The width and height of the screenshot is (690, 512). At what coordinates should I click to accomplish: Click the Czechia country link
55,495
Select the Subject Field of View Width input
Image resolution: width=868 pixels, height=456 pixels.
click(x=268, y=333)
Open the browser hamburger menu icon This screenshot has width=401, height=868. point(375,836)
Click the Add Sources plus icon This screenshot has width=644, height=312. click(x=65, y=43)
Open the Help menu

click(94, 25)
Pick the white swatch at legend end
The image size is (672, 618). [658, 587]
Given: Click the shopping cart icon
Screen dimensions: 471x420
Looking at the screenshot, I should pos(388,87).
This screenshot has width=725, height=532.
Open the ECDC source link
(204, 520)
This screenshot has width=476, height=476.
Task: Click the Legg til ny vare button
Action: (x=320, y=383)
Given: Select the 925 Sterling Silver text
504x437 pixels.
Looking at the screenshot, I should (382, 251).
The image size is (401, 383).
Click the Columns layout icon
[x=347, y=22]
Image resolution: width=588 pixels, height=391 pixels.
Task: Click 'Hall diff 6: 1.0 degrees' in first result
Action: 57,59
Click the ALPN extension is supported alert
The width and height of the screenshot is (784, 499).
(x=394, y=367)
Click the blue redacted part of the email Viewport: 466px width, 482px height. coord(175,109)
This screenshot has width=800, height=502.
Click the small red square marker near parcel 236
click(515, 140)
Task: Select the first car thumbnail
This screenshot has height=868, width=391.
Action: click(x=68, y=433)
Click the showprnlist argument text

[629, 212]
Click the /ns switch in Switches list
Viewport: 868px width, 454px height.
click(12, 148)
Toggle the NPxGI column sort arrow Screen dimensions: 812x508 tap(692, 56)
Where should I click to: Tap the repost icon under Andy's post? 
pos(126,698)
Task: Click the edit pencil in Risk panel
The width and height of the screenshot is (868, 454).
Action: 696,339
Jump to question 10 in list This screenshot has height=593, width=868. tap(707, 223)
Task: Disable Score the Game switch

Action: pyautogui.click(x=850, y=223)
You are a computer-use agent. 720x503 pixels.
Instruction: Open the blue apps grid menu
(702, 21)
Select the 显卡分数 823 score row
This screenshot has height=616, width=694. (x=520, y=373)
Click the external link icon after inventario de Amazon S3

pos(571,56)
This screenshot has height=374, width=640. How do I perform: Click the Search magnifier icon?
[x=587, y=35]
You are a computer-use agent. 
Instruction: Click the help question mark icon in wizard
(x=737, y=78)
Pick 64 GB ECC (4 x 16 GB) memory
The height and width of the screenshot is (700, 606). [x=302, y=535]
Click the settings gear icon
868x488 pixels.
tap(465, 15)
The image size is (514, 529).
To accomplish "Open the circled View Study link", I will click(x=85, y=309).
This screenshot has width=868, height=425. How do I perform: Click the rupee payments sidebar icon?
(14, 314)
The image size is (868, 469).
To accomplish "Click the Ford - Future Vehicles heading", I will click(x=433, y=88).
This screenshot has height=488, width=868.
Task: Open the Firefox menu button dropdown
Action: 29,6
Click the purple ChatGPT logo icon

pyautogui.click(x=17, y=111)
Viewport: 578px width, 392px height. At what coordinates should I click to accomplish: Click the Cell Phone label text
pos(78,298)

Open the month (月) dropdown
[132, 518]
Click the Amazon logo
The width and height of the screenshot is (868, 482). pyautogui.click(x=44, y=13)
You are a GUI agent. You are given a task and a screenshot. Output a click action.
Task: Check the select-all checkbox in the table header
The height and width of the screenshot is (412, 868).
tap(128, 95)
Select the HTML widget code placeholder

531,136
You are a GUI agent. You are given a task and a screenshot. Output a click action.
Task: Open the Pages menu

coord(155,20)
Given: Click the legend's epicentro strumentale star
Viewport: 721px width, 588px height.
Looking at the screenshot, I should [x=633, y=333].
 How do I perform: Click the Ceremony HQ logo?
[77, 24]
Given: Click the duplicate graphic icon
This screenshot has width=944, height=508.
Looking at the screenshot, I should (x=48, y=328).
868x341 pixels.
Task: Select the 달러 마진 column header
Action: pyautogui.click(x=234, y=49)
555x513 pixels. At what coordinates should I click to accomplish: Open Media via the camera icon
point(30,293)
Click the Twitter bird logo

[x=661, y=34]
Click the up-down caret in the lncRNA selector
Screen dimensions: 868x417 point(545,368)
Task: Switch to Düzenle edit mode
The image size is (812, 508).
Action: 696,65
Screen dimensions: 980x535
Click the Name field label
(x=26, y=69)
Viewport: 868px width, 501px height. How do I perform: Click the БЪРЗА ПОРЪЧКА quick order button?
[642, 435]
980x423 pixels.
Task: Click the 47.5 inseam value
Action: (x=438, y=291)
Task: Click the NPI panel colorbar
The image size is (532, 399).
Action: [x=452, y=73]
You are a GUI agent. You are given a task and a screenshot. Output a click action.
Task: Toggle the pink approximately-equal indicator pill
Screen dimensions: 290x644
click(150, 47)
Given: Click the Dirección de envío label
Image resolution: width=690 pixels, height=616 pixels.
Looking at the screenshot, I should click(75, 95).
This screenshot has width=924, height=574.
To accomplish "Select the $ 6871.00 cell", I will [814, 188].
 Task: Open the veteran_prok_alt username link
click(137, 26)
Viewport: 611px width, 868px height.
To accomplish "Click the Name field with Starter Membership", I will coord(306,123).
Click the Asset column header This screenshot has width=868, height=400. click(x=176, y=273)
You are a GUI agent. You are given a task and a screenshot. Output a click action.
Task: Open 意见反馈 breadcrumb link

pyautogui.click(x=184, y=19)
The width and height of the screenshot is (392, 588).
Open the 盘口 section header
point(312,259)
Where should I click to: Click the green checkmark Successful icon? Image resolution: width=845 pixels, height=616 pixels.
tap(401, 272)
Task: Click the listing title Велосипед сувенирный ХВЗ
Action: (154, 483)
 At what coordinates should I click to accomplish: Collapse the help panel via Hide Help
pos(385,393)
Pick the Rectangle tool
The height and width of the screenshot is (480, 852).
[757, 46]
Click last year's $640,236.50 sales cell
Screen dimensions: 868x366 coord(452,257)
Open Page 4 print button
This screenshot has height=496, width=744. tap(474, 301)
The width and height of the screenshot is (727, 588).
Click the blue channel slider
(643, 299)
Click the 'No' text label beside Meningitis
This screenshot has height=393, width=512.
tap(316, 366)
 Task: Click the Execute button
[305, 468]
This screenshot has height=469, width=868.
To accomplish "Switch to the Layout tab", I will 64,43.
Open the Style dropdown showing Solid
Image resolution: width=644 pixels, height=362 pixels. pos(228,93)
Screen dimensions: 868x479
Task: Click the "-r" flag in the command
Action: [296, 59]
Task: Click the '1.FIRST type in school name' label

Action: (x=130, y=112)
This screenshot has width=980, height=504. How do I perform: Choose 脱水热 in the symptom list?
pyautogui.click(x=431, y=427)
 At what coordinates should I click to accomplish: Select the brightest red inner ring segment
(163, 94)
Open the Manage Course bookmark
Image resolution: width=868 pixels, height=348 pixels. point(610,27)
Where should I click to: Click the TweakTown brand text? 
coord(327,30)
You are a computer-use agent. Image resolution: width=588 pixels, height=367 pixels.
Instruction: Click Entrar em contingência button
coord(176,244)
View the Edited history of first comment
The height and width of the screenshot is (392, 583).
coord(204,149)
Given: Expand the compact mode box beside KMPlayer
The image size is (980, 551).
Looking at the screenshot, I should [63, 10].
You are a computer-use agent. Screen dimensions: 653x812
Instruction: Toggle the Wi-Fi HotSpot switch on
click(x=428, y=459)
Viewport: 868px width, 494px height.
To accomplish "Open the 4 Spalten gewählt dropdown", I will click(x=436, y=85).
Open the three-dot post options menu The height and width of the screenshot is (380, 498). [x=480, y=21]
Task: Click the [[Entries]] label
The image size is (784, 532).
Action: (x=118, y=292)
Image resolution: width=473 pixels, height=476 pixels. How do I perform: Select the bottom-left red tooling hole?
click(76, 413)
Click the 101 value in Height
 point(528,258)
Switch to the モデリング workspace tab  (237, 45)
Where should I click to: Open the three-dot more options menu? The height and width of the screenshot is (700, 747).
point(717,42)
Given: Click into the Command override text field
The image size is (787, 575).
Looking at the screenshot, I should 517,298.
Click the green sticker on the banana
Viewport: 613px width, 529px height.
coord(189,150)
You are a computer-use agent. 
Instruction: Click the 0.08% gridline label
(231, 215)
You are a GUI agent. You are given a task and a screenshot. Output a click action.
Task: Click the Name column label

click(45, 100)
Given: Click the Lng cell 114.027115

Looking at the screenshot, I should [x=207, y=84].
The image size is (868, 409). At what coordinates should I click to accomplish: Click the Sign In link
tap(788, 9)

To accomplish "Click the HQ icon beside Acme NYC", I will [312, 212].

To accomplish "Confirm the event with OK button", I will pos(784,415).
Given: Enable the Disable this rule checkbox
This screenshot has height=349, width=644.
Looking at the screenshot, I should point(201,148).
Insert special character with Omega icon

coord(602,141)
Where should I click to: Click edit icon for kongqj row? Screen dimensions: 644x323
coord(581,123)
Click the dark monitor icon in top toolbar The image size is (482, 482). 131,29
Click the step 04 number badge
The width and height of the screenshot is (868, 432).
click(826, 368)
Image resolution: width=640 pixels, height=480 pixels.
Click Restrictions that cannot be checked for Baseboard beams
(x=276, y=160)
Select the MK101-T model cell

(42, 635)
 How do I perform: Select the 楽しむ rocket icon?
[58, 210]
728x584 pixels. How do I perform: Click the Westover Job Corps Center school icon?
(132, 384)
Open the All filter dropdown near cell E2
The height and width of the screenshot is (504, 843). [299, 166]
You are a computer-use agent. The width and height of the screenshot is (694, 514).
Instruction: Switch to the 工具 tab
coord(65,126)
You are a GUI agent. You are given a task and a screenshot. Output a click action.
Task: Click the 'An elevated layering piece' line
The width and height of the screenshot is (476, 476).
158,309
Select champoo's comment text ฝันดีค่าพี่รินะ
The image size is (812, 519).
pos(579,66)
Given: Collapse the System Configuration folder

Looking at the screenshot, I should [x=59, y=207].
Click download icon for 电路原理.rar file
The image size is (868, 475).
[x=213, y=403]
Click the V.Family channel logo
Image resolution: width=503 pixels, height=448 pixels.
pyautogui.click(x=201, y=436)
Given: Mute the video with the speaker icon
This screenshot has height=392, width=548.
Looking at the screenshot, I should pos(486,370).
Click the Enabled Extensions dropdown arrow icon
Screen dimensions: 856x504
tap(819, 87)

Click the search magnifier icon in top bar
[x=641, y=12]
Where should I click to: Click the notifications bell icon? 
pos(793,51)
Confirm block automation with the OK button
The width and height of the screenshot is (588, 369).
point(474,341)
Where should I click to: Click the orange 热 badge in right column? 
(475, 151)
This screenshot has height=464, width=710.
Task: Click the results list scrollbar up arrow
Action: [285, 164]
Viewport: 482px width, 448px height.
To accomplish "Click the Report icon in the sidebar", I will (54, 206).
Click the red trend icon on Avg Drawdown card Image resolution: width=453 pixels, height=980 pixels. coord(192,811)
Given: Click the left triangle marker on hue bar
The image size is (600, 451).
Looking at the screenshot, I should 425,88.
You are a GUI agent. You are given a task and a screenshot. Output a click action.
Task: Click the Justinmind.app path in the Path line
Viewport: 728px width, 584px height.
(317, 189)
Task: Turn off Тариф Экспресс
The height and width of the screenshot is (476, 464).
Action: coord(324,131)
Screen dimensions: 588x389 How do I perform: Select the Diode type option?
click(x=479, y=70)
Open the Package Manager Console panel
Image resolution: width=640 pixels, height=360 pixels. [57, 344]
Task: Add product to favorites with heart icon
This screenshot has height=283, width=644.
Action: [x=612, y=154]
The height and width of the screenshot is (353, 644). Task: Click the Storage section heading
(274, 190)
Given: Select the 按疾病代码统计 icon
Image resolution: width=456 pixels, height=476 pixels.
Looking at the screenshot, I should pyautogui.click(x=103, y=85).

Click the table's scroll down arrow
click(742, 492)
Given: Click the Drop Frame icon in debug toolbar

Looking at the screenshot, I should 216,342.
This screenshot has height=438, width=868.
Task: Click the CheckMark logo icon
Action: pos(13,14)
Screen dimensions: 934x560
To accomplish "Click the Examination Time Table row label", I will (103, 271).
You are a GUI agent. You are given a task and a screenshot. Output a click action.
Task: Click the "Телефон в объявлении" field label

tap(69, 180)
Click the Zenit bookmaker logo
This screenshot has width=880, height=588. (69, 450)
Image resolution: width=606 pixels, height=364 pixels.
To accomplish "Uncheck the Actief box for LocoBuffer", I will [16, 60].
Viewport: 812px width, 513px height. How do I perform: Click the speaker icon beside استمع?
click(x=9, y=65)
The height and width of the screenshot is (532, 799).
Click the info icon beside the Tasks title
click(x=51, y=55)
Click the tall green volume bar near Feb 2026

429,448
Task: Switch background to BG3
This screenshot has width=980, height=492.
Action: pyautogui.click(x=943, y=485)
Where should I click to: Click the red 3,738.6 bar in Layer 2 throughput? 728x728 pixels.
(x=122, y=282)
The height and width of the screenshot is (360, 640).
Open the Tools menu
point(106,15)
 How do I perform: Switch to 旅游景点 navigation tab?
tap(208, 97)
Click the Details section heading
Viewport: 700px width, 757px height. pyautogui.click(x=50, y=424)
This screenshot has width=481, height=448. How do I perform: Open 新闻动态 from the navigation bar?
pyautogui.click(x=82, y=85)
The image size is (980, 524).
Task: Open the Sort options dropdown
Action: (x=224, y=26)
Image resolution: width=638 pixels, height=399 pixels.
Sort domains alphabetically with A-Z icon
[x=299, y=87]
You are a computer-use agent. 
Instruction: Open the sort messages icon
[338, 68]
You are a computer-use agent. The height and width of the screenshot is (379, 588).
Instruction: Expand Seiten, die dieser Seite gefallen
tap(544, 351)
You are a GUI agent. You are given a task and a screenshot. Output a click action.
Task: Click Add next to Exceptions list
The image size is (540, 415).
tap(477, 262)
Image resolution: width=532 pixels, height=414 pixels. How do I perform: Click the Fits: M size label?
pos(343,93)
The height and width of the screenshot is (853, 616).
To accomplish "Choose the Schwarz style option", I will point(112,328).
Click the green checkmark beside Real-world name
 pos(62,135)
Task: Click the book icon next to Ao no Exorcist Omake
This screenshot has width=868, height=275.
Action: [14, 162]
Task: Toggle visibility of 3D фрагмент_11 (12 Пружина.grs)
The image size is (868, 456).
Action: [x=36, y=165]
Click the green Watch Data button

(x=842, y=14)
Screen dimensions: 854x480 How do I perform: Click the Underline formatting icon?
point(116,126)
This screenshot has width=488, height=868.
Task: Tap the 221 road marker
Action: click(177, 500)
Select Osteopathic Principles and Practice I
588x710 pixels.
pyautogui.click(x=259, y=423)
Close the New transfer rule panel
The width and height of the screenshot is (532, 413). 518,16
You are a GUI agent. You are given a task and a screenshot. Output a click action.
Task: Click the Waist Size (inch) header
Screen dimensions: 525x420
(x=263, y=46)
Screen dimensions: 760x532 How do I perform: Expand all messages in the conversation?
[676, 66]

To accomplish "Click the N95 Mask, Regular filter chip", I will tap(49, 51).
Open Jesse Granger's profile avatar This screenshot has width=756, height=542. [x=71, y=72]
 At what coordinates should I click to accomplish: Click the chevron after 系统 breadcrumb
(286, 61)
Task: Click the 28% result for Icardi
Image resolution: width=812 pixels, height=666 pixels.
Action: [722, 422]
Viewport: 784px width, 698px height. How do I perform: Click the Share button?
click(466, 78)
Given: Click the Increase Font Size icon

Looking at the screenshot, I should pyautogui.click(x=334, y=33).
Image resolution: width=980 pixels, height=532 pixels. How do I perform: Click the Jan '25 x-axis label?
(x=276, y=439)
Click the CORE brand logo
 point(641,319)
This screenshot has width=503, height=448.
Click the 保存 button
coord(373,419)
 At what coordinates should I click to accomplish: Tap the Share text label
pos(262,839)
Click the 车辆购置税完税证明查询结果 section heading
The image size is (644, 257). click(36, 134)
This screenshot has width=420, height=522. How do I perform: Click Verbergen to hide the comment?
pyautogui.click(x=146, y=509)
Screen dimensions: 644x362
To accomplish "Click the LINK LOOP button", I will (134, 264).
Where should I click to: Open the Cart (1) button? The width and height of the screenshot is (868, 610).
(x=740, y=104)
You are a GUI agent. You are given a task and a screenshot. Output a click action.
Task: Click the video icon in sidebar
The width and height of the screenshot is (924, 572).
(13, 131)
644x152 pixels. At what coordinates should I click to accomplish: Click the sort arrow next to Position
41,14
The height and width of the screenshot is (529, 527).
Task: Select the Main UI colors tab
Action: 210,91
____________
● Assignment
Emit, unaltered, the lines from the top of the listing down through the line that holds "Open the browser"; emit nothing else.

● Result of this exercise
The width and height of the screenshot is (690, 512). At what coordinates should I click to accomplish: Click the Czechia country link
55,495
Select the Subject Field of View Width input
Image resolution: width=868 pixels, height=456 pixels.
click(x=268, y=333)
Open the browser hamburger menu icon This screenshot has width=401, height=868. point(375,836)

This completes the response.